So, I’ve been avoiding writing this blog for awhile now, but I finally decided to finish it off. I don’t know how to even begin to recap everything that happened in Paraguay and to accept that it has officially come to a close. While I have missed family and friends back home, I was nowhere near being able to understand what it would be like having to leave so many people that I love.

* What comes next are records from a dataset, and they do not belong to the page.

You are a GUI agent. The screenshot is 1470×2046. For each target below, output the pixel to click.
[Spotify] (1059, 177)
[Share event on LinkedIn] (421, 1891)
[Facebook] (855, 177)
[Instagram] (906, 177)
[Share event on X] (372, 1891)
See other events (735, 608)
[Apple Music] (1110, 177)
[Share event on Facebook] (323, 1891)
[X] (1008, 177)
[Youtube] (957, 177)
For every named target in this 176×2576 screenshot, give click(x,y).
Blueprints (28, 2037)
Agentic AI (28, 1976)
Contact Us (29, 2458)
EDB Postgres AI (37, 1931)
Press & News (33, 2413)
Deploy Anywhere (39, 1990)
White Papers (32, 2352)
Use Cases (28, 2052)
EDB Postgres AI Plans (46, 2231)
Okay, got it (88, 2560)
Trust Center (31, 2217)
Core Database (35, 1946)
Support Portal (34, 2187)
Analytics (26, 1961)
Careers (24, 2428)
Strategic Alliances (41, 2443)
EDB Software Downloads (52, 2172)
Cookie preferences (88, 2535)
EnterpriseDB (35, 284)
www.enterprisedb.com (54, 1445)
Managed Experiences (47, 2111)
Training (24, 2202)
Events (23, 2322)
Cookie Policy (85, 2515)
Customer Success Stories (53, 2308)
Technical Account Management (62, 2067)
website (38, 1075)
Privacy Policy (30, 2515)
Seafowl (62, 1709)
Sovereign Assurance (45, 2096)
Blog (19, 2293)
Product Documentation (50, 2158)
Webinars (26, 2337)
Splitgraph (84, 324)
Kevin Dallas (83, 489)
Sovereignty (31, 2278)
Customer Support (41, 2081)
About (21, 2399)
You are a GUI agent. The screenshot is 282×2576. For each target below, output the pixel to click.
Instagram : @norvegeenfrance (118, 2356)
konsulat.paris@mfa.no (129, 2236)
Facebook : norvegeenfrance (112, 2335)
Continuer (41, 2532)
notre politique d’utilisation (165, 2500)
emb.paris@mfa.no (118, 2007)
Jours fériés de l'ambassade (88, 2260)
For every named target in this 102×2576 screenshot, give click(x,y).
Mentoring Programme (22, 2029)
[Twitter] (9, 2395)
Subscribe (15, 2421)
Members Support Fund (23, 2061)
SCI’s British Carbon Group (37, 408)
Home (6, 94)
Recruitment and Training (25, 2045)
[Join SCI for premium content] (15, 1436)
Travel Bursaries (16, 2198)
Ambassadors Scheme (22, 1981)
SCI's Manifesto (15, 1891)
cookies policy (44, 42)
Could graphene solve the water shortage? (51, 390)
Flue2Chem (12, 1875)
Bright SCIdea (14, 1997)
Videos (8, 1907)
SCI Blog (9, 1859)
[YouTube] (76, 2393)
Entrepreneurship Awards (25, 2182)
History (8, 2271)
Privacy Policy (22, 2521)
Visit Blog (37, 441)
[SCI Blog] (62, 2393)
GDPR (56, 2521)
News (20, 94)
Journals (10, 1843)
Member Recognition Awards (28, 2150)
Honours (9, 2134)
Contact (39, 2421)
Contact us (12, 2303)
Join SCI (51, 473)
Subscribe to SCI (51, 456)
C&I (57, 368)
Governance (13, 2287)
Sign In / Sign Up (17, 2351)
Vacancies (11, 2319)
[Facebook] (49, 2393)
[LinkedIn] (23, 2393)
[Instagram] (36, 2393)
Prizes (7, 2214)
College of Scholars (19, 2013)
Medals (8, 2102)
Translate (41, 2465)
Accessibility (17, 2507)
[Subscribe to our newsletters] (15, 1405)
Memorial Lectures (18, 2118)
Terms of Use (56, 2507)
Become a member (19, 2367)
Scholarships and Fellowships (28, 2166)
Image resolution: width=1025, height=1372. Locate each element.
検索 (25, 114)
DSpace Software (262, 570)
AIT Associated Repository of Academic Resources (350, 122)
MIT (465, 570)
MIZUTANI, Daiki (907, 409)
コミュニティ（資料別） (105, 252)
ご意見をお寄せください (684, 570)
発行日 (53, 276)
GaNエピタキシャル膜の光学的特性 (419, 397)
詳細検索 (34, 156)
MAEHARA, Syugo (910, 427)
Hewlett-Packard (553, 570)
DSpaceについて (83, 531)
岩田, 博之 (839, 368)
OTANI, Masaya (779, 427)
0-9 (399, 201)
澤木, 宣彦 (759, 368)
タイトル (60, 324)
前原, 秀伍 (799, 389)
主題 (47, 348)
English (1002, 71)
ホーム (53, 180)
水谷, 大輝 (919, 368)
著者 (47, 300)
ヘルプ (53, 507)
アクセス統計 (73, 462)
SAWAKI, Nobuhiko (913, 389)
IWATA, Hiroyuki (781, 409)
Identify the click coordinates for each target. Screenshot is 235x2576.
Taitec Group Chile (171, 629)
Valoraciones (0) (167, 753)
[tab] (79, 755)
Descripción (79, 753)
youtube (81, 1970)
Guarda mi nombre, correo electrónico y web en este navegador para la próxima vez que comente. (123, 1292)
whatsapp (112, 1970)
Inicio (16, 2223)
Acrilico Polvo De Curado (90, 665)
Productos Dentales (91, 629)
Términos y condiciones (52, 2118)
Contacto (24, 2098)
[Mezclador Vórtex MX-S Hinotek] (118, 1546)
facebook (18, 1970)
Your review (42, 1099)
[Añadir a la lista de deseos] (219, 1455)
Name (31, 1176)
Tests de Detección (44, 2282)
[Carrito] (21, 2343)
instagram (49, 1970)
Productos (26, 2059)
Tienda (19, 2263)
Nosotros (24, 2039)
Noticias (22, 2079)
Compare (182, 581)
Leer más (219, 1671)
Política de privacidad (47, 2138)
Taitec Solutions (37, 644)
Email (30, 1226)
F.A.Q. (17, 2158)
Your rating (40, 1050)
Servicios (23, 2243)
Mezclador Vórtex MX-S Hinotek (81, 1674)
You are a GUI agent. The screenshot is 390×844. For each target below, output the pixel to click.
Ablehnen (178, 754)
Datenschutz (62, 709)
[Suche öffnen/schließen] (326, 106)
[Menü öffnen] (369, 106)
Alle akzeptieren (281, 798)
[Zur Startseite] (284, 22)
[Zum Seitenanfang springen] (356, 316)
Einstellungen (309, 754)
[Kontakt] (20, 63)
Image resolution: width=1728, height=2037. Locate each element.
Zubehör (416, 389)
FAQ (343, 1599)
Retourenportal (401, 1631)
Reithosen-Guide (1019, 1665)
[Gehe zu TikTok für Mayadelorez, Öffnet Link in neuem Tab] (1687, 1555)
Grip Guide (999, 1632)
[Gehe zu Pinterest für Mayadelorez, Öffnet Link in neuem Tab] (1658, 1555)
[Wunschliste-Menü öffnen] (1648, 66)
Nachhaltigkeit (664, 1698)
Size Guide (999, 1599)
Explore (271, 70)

Last week I finished my time at the school with the students and left with a full bag full of notes and little trinkets, but a very broken heart. I looked at these students for my last times understanding that I have no idea when or if I will see them again. I heard so many little “I love you” , “I will miss you teacher” and “when will you come back?” That last question is what I have been struggling through the most. God willing…I hope soon. Those kids, that school has completely altered my future plans. Everything I thought I wanted got completely destroyed. I guess that’s what our God is in the business of, completely wrecking what we have planned. But guess what, His plans are so much better than ours. I have said that before, but I really believe that with all of my heart now. God has completely changed my life in only 2 months. The people of Paraguay will forever be in my heart and I pray that I will be able to go back there (soon) someday.
On Sunday morning I said my final goodbyes and took a plane out from Asuncion to Sao Paulo. Going through immigration and seeing the security guard put on that exist stamp was an abrupt way to help me realize that this all was happening. I was really leaving this place.
Leaving it completely breaks my heart. I never would have imagined leaving to be so hard, but I also never would have imagined my experience to be so good. It has been the hardest, but the very best thing I have done in my life.
I am currently in Charlotte, NC doing my debrief with the group of STA’s I had orientation with and it has been cool to hear the stories and how God has been at work with this group. I will be flying out for home on Friday. For those who are apart of my home church, I wanted to let you know that I will be speaking during Sunday school this weekend at church and hope to see many of you there!
As always, thank you for your prayers. God has definitely heard them and has blessed me immensely.
A few things to note for final prayer:
Making adjustments upon my return home
Being able to process everything
Safe travel back to Algona
For God to give me the words to say to be able to communicate all the incredible things that happened in Paraguay
Te Amo Paraguay. Te extraño Paraguay. Chao Chao!